Stream ciphers are somewhat different from block ciphers, in that encrypting data results in changing the internal state of the cipher. Also, you may encrypt any length of data in one go (in byte amounts).
void encrypt(const ubyte* input, ubyte* output, size_t length);
void encrypt(ubyte* data, size_t length);
Stream ciphers implement the SymmetricAlgorithm
interface.
Hash functions take their input without producing any output, only
producing anything when all input has already taken place. MACs are
very similar, but are additionally keyed. Both of these are derived
from the base class BufferedComputation
, which has the following
functions.
size_t outputLength()
Return the size of the output of this function.
void update(in ubyte* input, size_t length);
void update(ubyte input);
void update(in string input);
Updates the hash/mac calculation with input
.
void flush(ubyte* output);
SecureVector!ubyte flush();
Complete the hash/MAC calculation and place the result into output
.
For the argument taking an array, exactly outputLength
bytes will
be written. After you call flush
, the hash function is reset to
its initial state, so it may be reused immediately.
The second method of using final is to call it with no arguments at all, as shown in the second prototype. It will return the hash/mac value in a memory buffer.
There is also a pair of functions called process
. They are a
combination of a single update
, and flush
. Both versions
return the final value, rather than placing it an array. Calling
process
with a single byte value isn't available, mostly because
it would rarely be useful.
A MAC can be viewed (in most cases) as a keyed hash function, so
classes that are derived from MessageAuthenticationCode
have
update
and flush
classes just like a HashFunction
(and
like a HashFunction
, after flush
is called, it can be used to
make a new MAC right away; the key is kept around).
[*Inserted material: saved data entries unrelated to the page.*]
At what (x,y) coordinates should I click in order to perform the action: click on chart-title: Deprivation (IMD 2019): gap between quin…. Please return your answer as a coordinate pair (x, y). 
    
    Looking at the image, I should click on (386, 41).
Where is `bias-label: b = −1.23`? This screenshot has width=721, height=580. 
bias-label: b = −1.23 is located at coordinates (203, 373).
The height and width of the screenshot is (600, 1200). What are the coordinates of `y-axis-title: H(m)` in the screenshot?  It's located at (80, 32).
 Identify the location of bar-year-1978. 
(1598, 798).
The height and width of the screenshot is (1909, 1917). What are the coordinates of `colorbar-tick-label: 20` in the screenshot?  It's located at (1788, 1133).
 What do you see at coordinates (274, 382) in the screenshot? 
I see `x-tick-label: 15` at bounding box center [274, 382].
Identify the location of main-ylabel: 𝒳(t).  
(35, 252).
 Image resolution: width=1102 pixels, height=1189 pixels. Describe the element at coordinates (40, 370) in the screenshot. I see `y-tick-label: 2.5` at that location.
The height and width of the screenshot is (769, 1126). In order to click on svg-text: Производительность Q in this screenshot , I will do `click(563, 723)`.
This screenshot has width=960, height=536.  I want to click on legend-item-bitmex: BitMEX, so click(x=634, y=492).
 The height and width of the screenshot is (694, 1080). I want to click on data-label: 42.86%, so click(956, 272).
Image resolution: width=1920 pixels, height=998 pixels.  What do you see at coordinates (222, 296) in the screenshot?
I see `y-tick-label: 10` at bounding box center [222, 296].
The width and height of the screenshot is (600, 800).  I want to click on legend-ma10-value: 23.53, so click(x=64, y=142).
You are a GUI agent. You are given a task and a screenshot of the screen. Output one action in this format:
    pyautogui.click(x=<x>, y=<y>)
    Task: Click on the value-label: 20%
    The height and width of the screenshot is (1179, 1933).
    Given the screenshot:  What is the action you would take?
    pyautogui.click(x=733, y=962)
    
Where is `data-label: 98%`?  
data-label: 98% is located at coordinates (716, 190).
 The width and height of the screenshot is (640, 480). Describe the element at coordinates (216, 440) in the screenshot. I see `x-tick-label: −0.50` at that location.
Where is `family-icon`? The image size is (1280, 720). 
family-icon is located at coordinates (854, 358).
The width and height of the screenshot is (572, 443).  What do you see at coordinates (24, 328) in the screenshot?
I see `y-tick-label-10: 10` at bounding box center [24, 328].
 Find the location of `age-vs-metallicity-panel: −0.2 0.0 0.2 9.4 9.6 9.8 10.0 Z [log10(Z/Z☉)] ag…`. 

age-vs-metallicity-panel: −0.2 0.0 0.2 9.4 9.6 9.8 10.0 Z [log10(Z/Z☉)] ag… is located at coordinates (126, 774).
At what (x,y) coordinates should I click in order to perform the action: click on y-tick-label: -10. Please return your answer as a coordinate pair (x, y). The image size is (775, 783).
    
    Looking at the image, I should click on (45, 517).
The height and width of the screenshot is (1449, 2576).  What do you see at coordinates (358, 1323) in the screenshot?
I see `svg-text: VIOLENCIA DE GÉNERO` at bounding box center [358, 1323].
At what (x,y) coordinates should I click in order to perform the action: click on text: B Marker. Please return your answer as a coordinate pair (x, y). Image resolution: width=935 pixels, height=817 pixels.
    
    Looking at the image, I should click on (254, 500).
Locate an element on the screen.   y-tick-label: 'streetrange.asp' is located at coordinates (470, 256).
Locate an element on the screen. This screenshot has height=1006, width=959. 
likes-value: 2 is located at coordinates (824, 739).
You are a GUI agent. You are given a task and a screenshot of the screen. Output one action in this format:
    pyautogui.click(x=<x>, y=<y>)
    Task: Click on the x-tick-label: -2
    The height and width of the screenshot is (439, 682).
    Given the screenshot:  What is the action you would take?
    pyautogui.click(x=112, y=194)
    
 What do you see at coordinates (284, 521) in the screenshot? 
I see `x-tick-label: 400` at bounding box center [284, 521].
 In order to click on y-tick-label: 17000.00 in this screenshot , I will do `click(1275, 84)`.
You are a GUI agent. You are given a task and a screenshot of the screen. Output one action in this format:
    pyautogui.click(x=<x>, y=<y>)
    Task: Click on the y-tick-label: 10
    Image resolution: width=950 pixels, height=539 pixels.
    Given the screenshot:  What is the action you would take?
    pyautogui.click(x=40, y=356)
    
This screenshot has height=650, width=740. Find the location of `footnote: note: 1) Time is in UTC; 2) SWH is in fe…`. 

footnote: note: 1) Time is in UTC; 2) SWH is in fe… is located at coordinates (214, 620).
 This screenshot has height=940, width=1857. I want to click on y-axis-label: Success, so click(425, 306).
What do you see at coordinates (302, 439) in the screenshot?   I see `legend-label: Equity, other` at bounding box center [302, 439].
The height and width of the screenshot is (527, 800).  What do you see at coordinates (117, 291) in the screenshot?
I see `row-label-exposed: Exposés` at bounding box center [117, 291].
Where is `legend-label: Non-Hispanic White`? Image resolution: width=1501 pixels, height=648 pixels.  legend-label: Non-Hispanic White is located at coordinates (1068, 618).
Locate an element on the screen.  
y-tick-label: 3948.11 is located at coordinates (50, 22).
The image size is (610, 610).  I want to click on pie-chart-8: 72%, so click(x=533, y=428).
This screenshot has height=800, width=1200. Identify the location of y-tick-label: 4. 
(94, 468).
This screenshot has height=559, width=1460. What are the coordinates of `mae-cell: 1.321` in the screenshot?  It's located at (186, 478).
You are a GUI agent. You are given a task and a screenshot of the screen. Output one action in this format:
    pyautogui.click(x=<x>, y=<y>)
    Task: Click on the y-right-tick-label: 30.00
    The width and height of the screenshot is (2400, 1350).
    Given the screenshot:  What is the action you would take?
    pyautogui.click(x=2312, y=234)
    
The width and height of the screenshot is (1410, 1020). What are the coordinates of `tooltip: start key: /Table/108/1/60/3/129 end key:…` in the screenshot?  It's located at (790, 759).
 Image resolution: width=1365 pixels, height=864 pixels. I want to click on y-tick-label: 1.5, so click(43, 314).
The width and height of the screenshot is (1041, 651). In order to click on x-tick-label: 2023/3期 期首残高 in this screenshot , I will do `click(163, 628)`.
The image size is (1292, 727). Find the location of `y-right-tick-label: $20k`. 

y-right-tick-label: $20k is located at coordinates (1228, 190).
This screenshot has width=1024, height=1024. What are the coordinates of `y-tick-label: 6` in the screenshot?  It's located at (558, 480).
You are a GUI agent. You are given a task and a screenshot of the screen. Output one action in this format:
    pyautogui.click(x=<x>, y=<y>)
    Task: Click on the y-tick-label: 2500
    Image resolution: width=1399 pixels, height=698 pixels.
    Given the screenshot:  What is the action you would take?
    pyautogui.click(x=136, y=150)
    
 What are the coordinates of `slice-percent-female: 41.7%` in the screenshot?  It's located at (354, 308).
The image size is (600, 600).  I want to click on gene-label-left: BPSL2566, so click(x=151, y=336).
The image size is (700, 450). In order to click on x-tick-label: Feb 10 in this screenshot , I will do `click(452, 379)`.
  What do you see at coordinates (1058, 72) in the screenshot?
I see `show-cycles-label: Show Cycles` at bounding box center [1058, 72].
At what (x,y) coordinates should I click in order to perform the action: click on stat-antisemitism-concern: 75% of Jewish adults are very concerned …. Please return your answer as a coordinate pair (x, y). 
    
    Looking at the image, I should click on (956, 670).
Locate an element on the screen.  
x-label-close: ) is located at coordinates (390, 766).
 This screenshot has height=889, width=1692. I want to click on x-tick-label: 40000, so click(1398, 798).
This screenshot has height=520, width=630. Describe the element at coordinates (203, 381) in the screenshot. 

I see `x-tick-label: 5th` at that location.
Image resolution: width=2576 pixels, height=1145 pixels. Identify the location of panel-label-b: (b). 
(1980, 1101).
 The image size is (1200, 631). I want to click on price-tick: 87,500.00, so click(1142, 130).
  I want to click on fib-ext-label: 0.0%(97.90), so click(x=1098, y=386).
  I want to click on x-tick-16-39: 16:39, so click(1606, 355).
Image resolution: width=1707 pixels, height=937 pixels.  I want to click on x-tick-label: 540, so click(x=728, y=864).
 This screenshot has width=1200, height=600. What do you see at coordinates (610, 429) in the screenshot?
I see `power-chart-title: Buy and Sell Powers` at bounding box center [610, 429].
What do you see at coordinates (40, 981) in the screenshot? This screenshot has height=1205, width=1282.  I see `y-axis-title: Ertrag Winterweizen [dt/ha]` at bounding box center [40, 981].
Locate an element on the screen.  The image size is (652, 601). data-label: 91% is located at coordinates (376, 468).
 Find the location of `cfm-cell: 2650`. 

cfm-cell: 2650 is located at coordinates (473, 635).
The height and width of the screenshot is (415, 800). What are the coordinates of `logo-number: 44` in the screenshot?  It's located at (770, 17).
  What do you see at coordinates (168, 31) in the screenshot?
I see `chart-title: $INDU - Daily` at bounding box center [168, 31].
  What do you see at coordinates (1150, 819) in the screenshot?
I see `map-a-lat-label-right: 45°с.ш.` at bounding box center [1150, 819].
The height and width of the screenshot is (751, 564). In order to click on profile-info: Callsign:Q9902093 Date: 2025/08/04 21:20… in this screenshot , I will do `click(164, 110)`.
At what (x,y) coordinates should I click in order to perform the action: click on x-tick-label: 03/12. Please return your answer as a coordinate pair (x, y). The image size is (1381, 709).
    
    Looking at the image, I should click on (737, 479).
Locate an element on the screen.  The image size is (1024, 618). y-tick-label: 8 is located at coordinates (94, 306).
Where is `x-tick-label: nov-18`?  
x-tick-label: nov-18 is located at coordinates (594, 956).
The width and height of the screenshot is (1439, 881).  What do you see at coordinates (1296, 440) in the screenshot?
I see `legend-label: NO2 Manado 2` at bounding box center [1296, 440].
A MAC has the SymmetricAlgorithm
interface in addition to the
BufferedComputation
interface.
Checksums are very similar to hash functions, and in fact share the same interface. But there are some significant differences, the major ones being that the output size is very small (usually in the range of 2 to 4 bytes), and is not cryptographically secure. But for their intended purpose (error checking), they perform very well. Some examples of checksums included in Botan are the Adler32 and CRC32 checksums.